## Passage
══════════════════════════════

# Tombstone manor..



## Mikeymutt (Apr 20, 2017)

Well I was in Scotland and was thinking about going to a location on the way home,but the day before I had a change of plan and decided to go here instead.i am glad I did now.thamks to blazing hawkz for the tips on this place.much appreciated mate,I made the stealthy route in knowing if you go in the main way the police will shortly follow as they are monitoring the place.the kids have started to get in the place but it's not to vandalised.the place is very big with lots of rooms.renovarion had started on the 19th century manor.but looks like work has stopped a while back.after exploring the main building I then looked at the few outbuildings.lots of stables here.really enjoyed my rest break here on the long journey home 

Main front of the building.










The relaxing room.







Top of the main stairs 




Looking up.










Bath time




Attic room.










Peely stair well at the rear



















One of the main downstairs rooms 










The kitchen was half finished.love these centre islands 







The main entrance in all its glory 
















The library













Grand ceiling 




One of five toilet cubicles 




Another staircase at the rear



















Going outside.







Stables and clock tower







Rear of building and fountain.


----------



## jsp77 (Apr 20, 2017)

══════════════════════════════

## Dataset extract
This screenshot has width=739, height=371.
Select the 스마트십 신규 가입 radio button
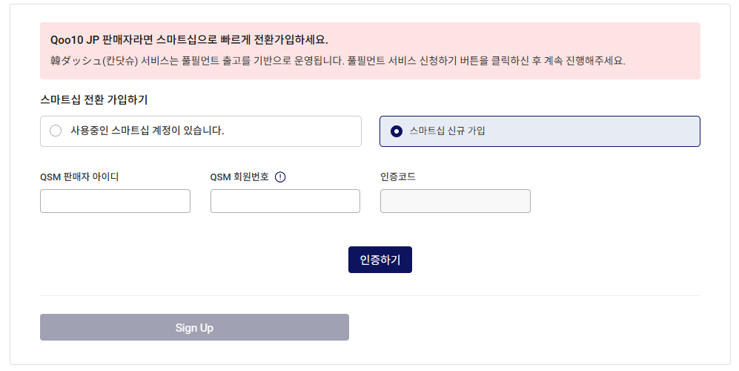(397, 131)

══════════════════════════════

## Task instructions
A. Answer these questions about the Tombstone manor thread, one line each:
(i) In which country was the poster before deciding to visit the manor?
(ii) In what century was the manor built?
(iii) How many toilet cubicles does the caption mention?
B. Carry on the Tombstone manor thread from its final line.

## Task results
A.
(i) Scotland
(ii) The 19th century
(iii) Five

B.
What a fabulous place, really like this Mikey, thanks for posting


----------



## Gromr (Apr 20, 2017)

What an absolutely stunning house! Captured beautifully. Loving those sweeping curved stairs. I'd love to see any old photos of here before it became derelict.


----------



## smokeycow (Apr 20, 2017)

Incredible how something like this can become forgotten and abandoned. Stunning pics, thanks for sharing


----------



## brickworx (Apr 21, 2017)

Wow that's awesome ...nice one


----------



## Mikeymutt (Apr 21, 2017)

Thank you all.it was a lovely building


----------



## flyboys90 (Apr 22, 2017)

Beautiful building and still lots of original features to be seen.Great report,thanks for sharing.


----------



## HughieD (Apr 23, 2017)

Wow....that place is great. Great set again Mikey.


----------



## Blazinhawkz (Apr 24, 2017)

cracking set dude nicely captured


----------



## HarrisonaPhotos (Dec 9, 2020)

never heard of this place ...... I know these pics were a couple of years ago; but must check it out (unless its a housing estate now!)


----------



## Darklldo (Dec 11, 2020)

Mikeymutt said:


> Well I was in Scotland and was thinking about going to a location on the way home,but the day before I had a change of plan and decided to go here instead.i am glad I did now.thamks to blazing hawkz for the tips on this place.much appreciated mate,I made the stealthy route in knowing if you go in the main way the police will shortly follow as they are monitoring the place.the kids have started to get in the place but it's not to vandalised.the place is very big with lots of rooms.renovarion had started on the 19th century manor.but looks like work has stopped a while back.after exploring the main building I then looked at the few outbuildings.lots of stables here.really enjoyed my rest break here on the long journey home
> 
> Main front of the building.
> 
> ...


----------



## Darklldo (Dec 11, 2020)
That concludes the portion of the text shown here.